■ Assignment: When you reach the line with "Instruction: Click the Best" in the data below, begin printing lines exactly, and stop once the line with "Screen dimensions: 868x476" has been printed.

%%

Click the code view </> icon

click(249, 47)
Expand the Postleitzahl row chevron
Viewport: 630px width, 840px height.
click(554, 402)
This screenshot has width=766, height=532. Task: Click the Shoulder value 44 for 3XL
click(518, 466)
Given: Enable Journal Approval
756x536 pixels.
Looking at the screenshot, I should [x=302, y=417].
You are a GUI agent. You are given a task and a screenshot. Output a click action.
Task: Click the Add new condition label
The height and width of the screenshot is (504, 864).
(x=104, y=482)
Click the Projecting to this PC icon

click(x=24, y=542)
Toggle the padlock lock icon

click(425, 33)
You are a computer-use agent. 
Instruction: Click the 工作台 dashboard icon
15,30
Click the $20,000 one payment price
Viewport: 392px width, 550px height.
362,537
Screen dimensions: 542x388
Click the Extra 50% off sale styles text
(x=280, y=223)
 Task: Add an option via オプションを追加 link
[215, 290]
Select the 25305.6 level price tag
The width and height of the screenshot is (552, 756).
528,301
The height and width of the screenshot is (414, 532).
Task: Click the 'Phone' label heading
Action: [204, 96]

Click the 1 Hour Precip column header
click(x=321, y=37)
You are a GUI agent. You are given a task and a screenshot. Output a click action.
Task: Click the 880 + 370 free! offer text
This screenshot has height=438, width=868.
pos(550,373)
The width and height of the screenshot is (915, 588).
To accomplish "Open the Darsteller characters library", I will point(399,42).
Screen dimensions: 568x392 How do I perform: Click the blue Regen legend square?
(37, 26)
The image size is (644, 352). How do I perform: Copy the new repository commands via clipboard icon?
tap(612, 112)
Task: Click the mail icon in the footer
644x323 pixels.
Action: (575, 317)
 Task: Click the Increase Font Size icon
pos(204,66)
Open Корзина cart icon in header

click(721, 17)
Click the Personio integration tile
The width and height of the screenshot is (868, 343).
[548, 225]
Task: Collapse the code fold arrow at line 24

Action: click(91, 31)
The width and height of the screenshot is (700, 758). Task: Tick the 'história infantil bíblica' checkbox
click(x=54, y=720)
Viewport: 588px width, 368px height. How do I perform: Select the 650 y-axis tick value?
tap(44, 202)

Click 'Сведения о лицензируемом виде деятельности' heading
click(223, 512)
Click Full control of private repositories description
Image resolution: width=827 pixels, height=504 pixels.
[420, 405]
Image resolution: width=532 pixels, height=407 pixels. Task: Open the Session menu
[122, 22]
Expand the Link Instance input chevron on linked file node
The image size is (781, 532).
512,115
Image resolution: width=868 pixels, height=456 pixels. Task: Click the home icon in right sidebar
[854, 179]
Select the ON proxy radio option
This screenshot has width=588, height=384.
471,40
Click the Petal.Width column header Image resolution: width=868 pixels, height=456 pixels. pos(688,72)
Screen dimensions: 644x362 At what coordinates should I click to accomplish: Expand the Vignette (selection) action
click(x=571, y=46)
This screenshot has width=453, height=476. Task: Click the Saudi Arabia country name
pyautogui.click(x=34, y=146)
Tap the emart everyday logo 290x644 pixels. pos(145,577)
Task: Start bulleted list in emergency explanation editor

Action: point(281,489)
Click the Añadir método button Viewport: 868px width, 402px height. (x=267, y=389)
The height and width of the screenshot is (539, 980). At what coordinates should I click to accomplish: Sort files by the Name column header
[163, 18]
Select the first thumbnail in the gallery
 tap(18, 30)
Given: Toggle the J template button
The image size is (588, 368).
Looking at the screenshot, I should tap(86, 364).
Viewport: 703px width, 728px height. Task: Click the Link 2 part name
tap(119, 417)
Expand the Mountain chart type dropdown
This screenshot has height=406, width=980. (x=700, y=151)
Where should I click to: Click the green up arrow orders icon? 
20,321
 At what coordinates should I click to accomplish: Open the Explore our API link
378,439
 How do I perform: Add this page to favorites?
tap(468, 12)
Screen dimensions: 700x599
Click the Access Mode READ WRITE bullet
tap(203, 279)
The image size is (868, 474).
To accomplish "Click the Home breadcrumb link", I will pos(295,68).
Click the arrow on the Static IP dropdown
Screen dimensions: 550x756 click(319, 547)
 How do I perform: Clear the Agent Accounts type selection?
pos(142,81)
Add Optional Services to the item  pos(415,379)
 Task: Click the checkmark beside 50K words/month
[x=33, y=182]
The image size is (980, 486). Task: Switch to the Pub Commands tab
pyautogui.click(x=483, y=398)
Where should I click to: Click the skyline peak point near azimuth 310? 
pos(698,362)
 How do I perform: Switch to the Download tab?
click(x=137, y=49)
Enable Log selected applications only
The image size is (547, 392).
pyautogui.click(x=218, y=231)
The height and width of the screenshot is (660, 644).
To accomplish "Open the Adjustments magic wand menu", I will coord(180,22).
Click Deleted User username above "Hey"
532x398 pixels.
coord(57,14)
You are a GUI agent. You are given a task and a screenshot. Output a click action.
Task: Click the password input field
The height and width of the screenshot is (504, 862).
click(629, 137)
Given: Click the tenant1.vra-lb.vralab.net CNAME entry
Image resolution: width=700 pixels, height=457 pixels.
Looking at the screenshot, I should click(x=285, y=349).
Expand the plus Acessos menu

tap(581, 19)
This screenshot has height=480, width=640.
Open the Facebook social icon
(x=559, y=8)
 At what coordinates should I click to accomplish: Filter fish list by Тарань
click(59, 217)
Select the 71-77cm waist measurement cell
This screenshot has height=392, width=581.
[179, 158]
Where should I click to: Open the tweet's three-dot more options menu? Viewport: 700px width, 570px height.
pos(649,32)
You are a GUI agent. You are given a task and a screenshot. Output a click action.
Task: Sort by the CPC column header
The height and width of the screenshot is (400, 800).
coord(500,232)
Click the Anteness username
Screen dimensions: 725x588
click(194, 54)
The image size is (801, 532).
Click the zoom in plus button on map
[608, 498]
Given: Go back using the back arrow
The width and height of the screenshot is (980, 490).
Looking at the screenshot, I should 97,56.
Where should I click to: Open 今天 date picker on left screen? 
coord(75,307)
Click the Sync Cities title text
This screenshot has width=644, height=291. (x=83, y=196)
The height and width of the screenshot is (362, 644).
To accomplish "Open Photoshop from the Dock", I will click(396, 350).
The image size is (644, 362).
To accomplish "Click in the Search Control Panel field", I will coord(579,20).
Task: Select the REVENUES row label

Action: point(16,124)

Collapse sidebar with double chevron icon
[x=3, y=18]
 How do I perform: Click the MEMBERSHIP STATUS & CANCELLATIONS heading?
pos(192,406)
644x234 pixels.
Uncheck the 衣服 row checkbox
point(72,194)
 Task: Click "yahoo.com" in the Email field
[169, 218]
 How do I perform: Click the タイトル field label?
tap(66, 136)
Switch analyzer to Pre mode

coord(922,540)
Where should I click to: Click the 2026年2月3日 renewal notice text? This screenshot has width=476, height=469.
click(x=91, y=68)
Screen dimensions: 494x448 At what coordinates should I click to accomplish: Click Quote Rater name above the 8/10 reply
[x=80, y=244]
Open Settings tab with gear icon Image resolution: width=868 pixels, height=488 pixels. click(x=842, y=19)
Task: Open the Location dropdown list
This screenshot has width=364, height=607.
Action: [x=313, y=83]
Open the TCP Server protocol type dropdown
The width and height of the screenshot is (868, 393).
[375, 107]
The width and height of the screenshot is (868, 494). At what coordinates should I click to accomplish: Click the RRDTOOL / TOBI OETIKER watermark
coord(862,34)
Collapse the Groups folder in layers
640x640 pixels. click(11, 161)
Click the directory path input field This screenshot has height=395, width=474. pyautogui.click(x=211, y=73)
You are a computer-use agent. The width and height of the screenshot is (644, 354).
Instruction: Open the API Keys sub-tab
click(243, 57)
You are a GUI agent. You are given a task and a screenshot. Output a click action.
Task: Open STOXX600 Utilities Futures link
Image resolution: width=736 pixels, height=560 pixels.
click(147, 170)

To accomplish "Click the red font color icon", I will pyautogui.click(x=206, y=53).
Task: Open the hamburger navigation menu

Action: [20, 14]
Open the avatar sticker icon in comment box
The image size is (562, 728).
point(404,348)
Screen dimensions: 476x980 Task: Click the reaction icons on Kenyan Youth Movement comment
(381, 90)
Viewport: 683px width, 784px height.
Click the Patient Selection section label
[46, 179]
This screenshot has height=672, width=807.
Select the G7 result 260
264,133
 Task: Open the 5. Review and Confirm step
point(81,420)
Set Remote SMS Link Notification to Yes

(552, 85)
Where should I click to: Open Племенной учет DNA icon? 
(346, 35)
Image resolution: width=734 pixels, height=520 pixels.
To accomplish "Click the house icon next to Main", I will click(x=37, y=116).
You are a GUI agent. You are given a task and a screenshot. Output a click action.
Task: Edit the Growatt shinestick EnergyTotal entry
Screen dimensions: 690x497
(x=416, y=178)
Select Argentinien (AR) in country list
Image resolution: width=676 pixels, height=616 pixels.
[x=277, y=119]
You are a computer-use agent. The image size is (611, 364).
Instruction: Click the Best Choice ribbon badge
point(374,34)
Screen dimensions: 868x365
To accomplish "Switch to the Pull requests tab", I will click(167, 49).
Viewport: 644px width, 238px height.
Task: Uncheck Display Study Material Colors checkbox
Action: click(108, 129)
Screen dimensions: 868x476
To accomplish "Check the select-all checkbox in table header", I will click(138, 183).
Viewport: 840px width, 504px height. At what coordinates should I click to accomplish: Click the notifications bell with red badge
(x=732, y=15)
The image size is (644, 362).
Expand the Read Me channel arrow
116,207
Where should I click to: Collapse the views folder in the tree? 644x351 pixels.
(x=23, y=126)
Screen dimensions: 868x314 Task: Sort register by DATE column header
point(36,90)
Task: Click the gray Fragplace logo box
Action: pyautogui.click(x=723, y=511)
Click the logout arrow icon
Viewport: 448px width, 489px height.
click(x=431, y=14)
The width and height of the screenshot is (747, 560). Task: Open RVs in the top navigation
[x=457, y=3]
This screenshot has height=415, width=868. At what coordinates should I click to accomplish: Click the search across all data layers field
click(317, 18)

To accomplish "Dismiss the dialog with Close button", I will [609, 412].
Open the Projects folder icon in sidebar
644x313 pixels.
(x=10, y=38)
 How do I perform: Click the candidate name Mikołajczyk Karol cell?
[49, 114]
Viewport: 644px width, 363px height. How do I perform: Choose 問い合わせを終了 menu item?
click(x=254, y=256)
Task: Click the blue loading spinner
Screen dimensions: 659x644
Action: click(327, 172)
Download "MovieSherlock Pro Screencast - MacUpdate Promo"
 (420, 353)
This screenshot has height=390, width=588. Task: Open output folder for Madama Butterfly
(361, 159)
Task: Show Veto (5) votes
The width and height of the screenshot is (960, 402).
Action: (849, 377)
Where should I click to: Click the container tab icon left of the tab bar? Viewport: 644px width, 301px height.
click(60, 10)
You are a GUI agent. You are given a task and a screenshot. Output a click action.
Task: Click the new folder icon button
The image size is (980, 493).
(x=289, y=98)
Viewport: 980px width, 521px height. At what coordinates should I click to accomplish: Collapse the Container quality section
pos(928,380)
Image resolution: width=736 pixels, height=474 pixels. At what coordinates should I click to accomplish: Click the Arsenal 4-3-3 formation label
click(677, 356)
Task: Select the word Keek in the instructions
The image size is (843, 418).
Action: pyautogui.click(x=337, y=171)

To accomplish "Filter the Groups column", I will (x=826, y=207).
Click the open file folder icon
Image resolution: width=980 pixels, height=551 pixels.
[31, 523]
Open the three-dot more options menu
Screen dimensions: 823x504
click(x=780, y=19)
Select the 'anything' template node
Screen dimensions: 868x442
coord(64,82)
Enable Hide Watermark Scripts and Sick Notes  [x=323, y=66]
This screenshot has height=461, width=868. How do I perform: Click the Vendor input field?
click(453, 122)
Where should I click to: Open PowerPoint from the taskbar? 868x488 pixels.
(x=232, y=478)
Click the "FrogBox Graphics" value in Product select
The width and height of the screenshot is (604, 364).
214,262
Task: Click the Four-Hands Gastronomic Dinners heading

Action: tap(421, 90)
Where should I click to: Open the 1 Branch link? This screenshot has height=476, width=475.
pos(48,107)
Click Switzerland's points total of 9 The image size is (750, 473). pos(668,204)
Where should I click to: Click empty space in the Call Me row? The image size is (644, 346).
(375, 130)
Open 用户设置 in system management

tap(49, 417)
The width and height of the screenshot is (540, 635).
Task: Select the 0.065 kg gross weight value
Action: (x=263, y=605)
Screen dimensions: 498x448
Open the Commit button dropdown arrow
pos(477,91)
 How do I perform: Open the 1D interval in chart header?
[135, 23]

%%

■ Written solution:
Instruction: Click the Best Choice ribbon badge
point(374,34)
Screen dimensions: 868x365
To accomplish "Switch to the Pull requests tab", I will click(167, 49).
Viewport: 644px width, 238px height.
Task: Uncheck Display Study Material Colors checkbox
Action: click(108, 129)
Screen dimensions: 868x476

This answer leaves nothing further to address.